Una terapéutica
En "Bajo el signo de Saturno", su largo ensayo sobre Walter Benjamin, Susan Sontag escribió: "La tarea ética del escritor
moderno no
es ser creador sino destructor: destructor de la introspección superficial, de
la idea consoladora de lo universalmente humano, de la creatividad del
aficionado y de las frases vacías".
El sello de lo humano
Félix de Azúa: "La
vida de Benjamin, como su obra, tiene el sello de lo propiamente humano desnudo
de toda arrogancia: la búsqueda infatigable de alguna certeza, la fascinación
de lo novedoso, el respeto por lo pasado, la seducción de la utopía, el no
menos engañoso atractivo de la trascendencia, el cavilar premioso de la
filosofía junto con la estampida poética. Sus escritos son a veces
cegadoramente lúcidos e inmediatos, pero en no pocas ocasiones tienen la
opacidad de la poesía moderna y son apenas comprensibles. De manera que todo en
Benjamin, vida y obra, es incoherente y caótico, pero también es la mejor
cabeza que ha pensado sobre la incoherencia y el caos de nuestro tiempo".

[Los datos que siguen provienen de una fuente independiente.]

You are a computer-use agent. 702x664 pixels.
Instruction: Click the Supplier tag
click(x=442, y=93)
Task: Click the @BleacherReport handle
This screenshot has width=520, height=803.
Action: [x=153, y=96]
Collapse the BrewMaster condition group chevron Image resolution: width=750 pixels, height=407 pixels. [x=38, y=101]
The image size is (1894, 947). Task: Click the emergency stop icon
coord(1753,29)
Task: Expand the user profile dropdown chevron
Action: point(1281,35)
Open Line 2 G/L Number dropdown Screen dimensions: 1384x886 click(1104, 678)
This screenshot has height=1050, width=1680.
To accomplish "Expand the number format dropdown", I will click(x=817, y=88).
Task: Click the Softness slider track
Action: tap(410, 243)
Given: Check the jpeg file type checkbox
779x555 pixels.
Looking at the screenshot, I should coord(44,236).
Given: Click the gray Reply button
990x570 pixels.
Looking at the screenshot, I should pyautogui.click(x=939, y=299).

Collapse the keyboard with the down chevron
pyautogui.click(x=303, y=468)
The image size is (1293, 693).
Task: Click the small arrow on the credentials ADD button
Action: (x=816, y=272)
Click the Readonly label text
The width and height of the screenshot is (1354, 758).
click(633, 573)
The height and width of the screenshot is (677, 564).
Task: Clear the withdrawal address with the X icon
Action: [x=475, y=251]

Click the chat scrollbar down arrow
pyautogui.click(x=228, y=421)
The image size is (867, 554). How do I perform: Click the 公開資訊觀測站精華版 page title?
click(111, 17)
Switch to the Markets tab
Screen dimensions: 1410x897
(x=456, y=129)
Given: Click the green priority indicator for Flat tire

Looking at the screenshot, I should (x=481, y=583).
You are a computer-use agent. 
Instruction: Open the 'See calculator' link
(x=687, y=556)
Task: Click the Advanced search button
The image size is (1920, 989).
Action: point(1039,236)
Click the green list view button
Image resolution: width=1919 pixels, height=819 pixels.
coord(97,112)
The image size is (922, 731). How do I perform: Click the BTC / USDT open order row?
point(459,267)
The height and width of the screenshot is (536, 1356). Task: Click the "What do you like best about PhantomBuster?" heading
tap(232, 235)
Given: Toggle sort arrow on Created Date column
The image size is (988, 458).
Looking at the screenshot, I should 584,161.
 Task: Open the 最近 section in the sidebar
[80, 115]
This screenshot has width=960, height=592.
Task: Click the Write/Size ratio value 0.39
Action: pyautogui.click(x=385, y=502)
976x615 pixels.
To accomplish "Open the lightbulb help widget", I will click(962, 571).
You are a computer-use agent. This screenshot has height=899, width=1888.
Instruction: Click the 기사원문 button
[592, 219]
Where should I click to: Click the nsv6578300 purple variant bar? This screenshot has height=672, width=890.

La vacuna contra las ortodoxias
Sergio Raúl Arroyo: "A través de Los pasajes se percibe el
aura de la prosa baudeleriana, el ceremonial luctuoso del barroco, la rebelión
romántica y el vértigo de las vanguardias. Las
ciudades son vastos depósitos de historia que pueden ser leídos como un libro
si se cuenta con un código apropiado; son como sueños colectivos cuyo contenido
latente se puede descifrar; espacios simbólicos a los que Jung y los
surrealistas se habían asomado incipientemente. Los pasajes son cruceros no
sólo de transeúntes y cosas, sino de pensamientos y voluntades con múltiples
orígenes. Es justamente ahí, en este
eclecticismo, donde Benjamin encuentra la vacuna contra las ortodoxias".